Rose Sherbet (Gul Serbeti)
1 cup rose petals (pink or red). These petals are to be mixed with water
2 lbs. sugar
4 cups water
1 2/3 cups lemon juice
4 cups water
Remove the yellow portion of the petals because they are bitter. Simply snip it off with scissors. Wash the petals under cool running water.
Stuff the petals into a jar.
Pour the lemon juice over the petals. Mix it around a bit with your hand to cover them all, then cover the mouth of the jar with a cheese cloth and tie it tightly. Leave it in a shady spot or in a cupboard for a week. If it is the summer time, 3 days will be enough. During this time, the scent and color of the petals will be transferred to the lemon juice.
Take out half the rose petals and add half of the sugar. Let this mixture sit for another week.
Now add the remaining sugar and the water and mix well. Strain the liquid and bottle it. The syrup should keep a good long while in the fridge.
To drink, pour two drops of syrup into a glass, top with water and add ice.
Sherbet from the Persian Empire and South Asia
It seems that every part of the Muslim world has its own style of Sherbet. Some specifically for Ramadan and others that are served for different occasions. In Iran, for example, sherbet is often made from aromatic flowers rather than just fruit, mostly in Shiraz, which produces and exports to other parts of Iran those flower extracts (called ‘araq—literally “perspiration”). Other flowers are bahar narenj (orange blossoms) and bidmeshk (Egyptian or musk-willow).

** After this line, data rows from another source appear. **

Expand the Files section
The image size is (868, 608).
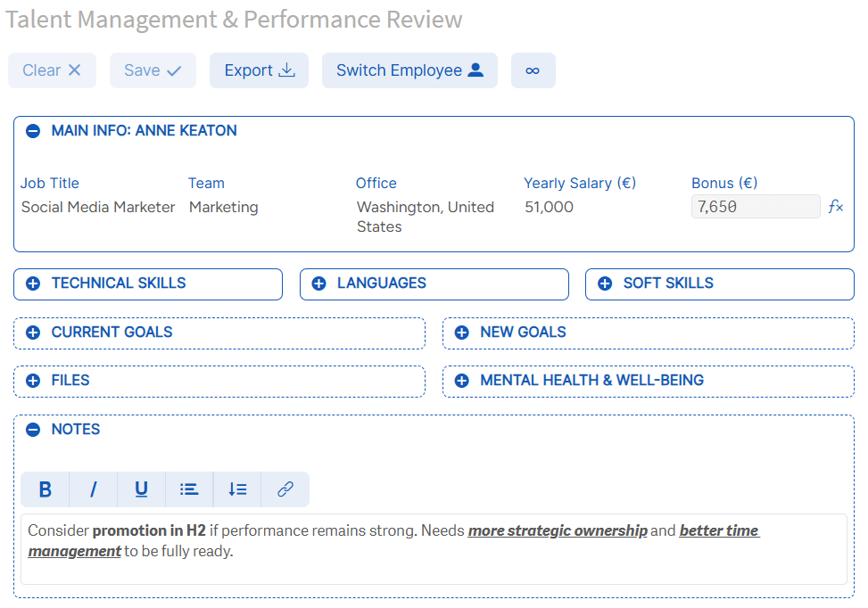(33, 381)
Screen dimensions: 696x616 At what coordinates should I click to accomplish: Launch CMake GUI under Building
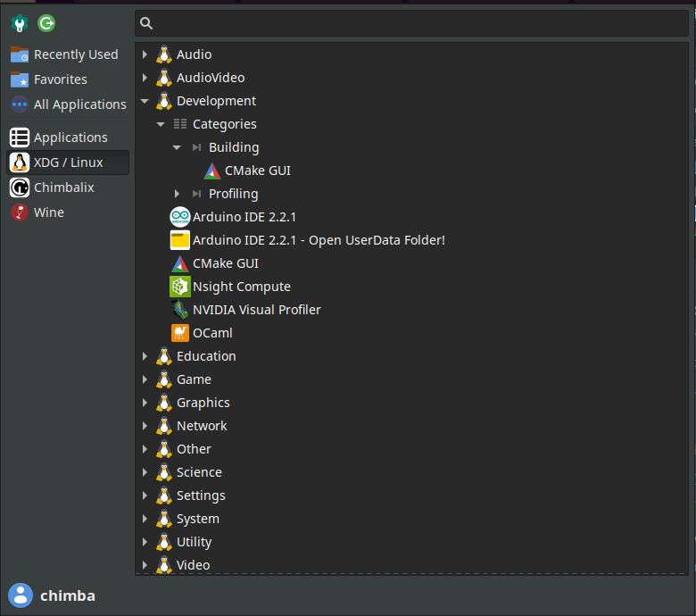pos(257,171)
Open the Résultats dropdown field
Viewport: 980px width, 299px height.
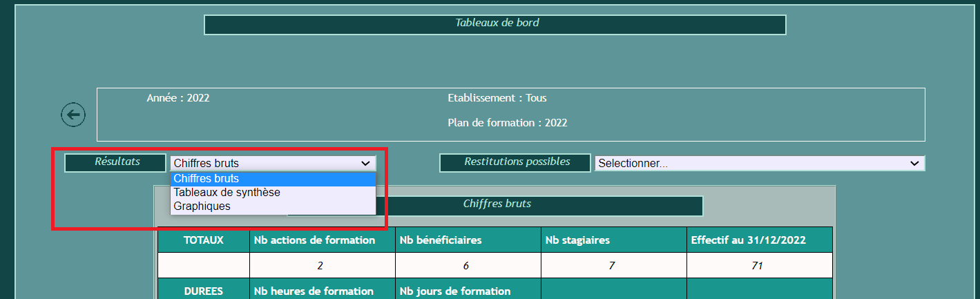coord(273,164)
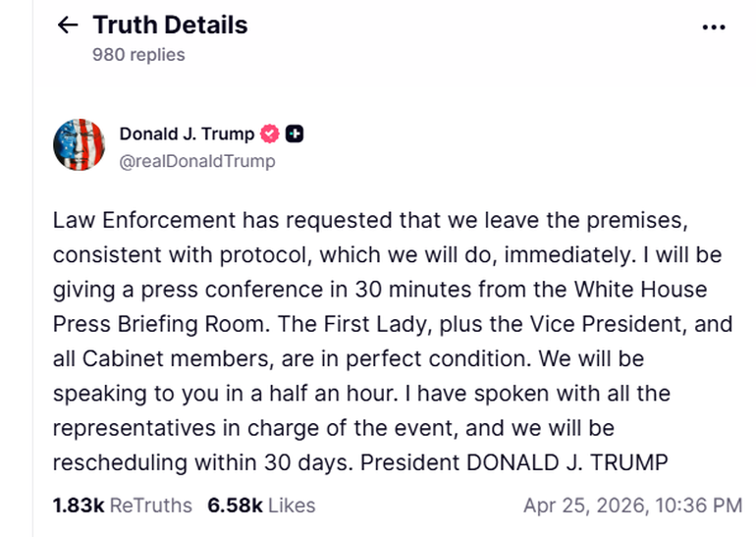View the 1.83k ReTruths list

(x=123, y=506)
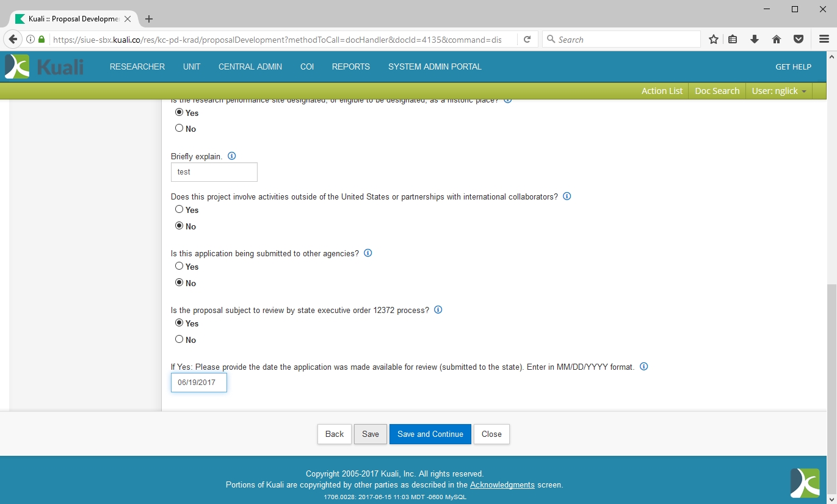Expand the User: nglick dropdown
This screenshot has height=504, width=837.
779,91
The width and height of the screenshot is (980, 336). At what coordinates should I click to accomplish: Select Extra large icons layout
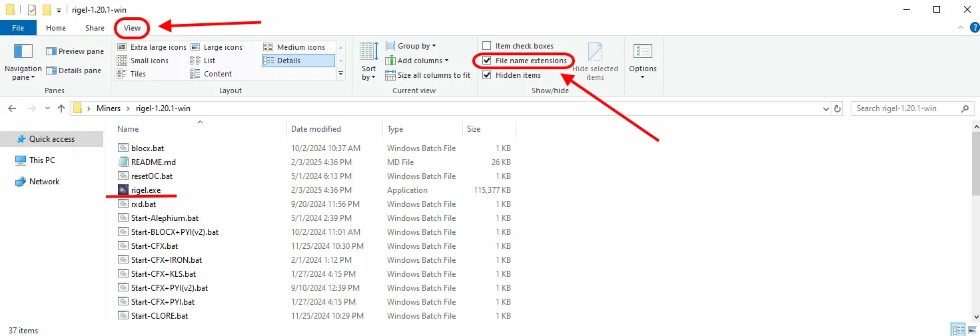coord(152,47)
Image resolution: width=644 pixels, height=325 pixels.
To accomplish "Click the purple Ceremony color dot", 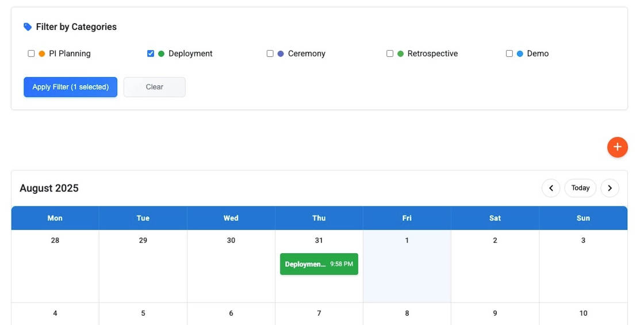I will coord(281,53).
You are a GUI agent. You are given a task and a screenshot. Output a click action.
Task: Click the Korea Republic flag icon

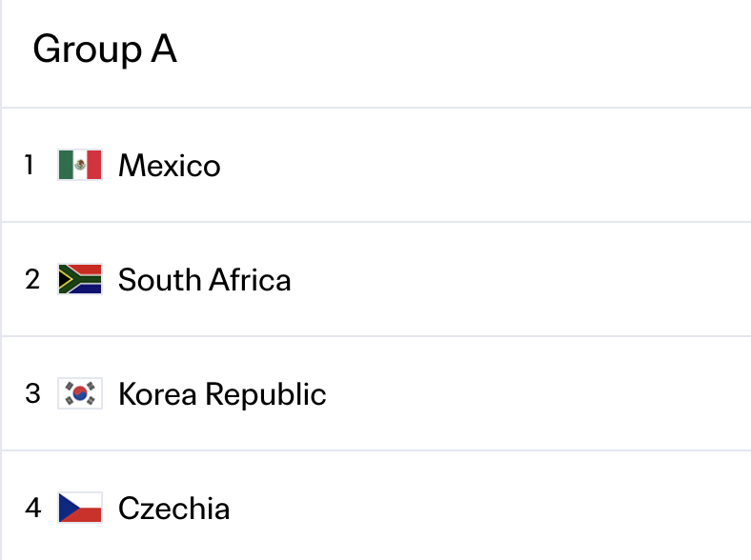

Moving away from flowers, an Indian-style sherbet that is a milk-based drink can be served frosty cold or even warm. It is a blend of milk, cream, almonds, and rosewater for an exotic but refreshing sweet drink. Today I have the recipe for a Badam Sherbet (Badam – means nuts). It is essentially a delicious form of almond milk as the nut of choice for this recipe is almonds. This particular recipe is commonly made in all Sri Lankan Muslim homes, every night of Ramadan and at most special occasions. Did you know that Islam is the third most dominant religion in the country, having first been brought to the island by Arab traders over the course of many centuries, starting around the 7th century AD?
Badam (Almond) Sherbet
2 cups condensed milk
7 cups water
½ cup finely ground almonds
½ tablespoon powdered sugar
2 tablespoons rose water
Green food coloring optional
Combine the milk, water, ground almonds, sugar and rosewater in a blender, and blend until thoroughly mixed and smooth, about 1 minute. Serve over ice.
It is best served chilled. You can also add finely chopped almonds or pistachios to top each drink before serving.
Western Watermelon Sherbet
However, you choose to drink your Sherbet, it is an essential part of Ramadan, because after a long day of fast, it is important to hydrate and Muslims choose fruit juices and flavored drinks to do so. For a modern option to the fruit juice during these hot summer days of Ramadan try a fresh Watermelon Sherbet that is quick and easy to make with only two ingredients. Watermelon is a fruit that is full of water and will leave you refreshed.
1 cup Watermelon cubes
1 tablespoon honey
In a blender mix the watermelon and honey. Pour over ice in a tall glass and enjoy.